● What is needed: Rename "title bar" to "header bar" throughout the rows below and leave everything else unchanged. Omit the pictures from your answer.

Interface element records:

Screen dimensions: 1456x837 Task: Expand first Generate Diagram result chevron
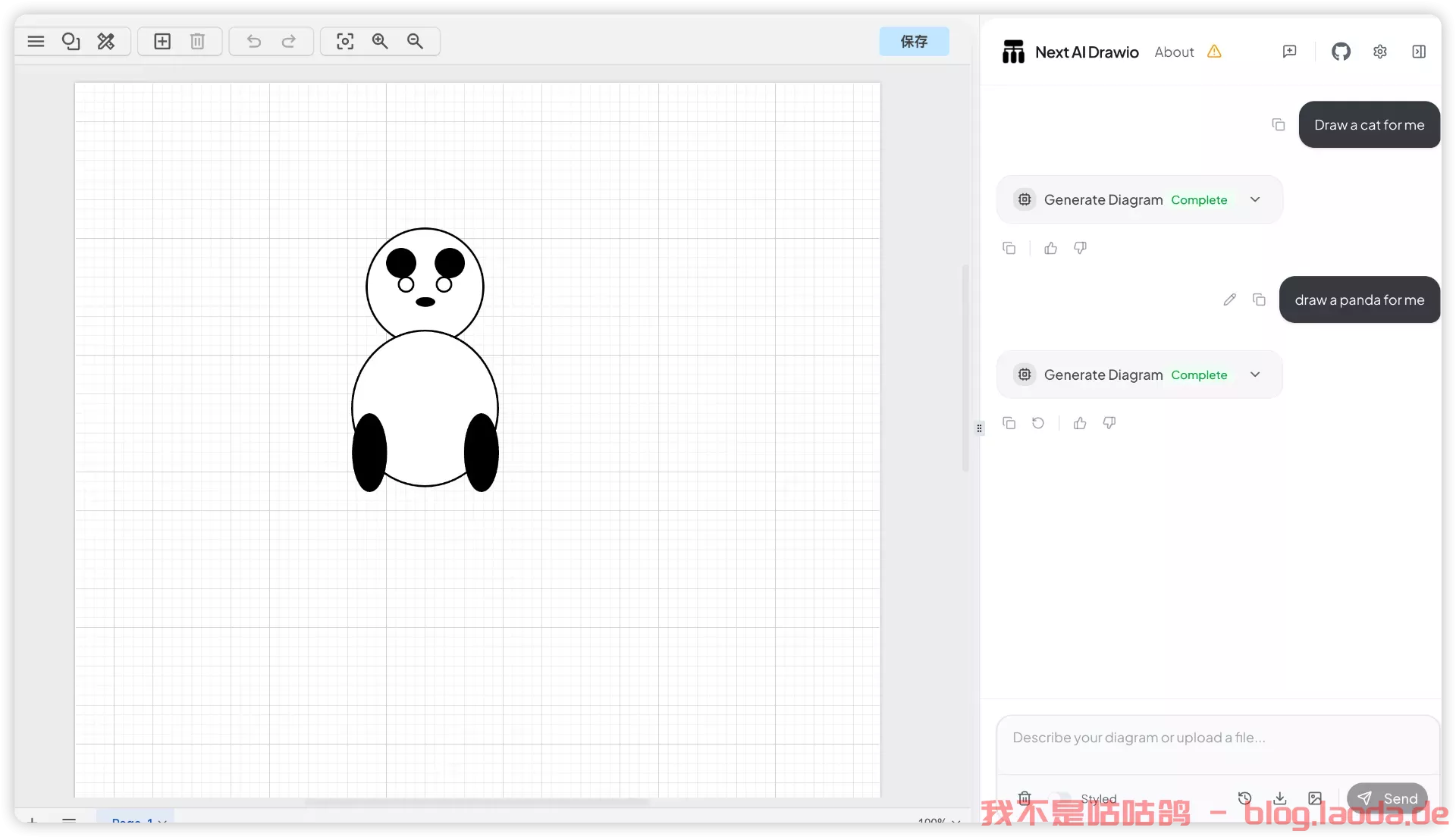pyautogui.click(x=1255, y=199)
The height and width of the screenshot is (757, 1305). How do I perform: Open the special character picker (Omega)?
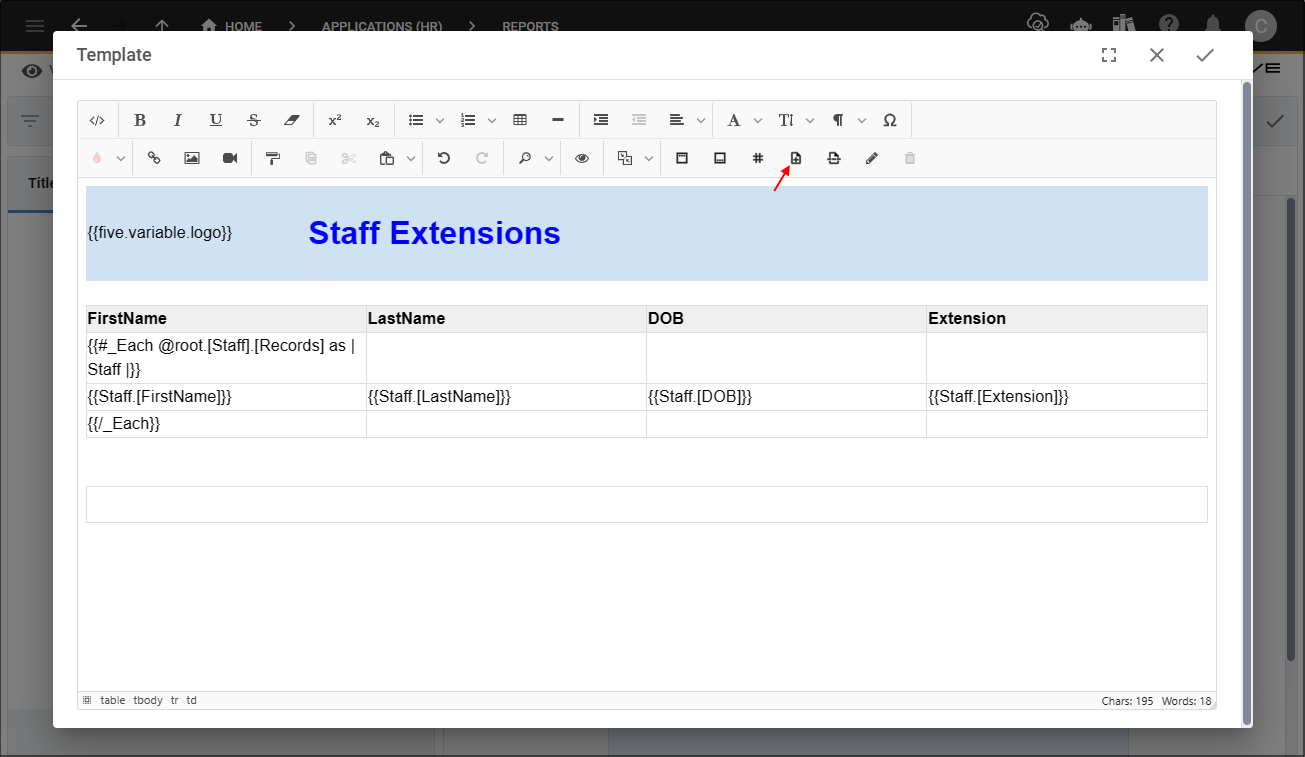pos(890,120)
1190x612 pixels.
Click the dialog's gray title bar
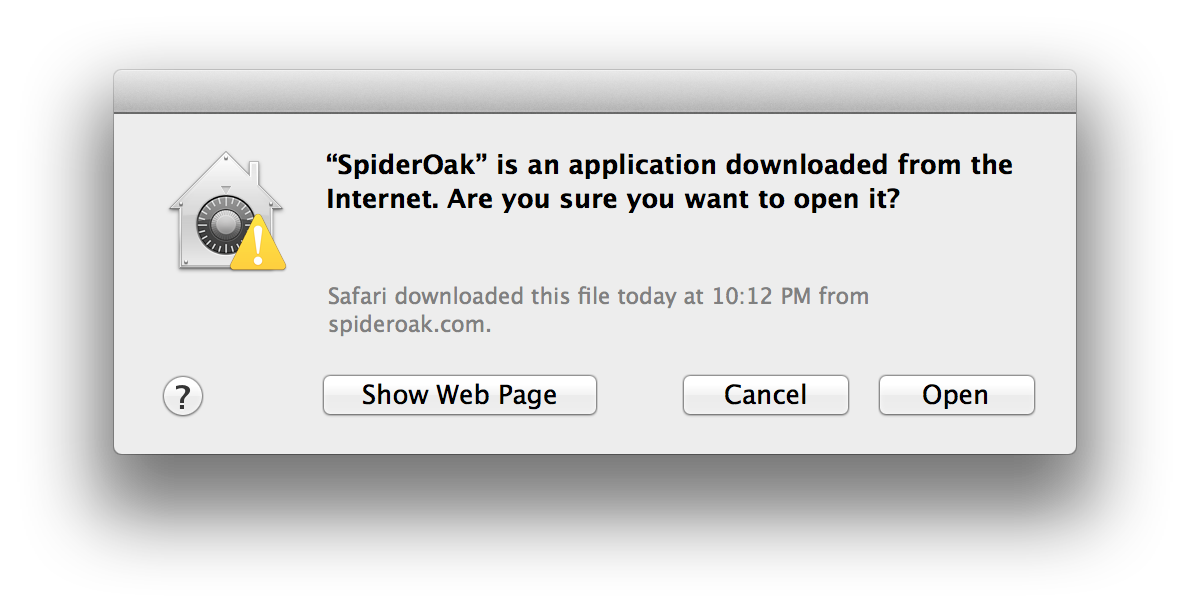point(595,91)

● Result below:
Screen dimensions: 1456x837 Task: Expand first Generate Diagram result chevron
pyautogui.click(x=1255, y=199)
The height and width of the screenshot is (757, 1305). How do I perform: Open the special character picker (Omega)?
pos(890,120)
1190x612 pixels.
Click the dialog's gray header bar
point(595,91)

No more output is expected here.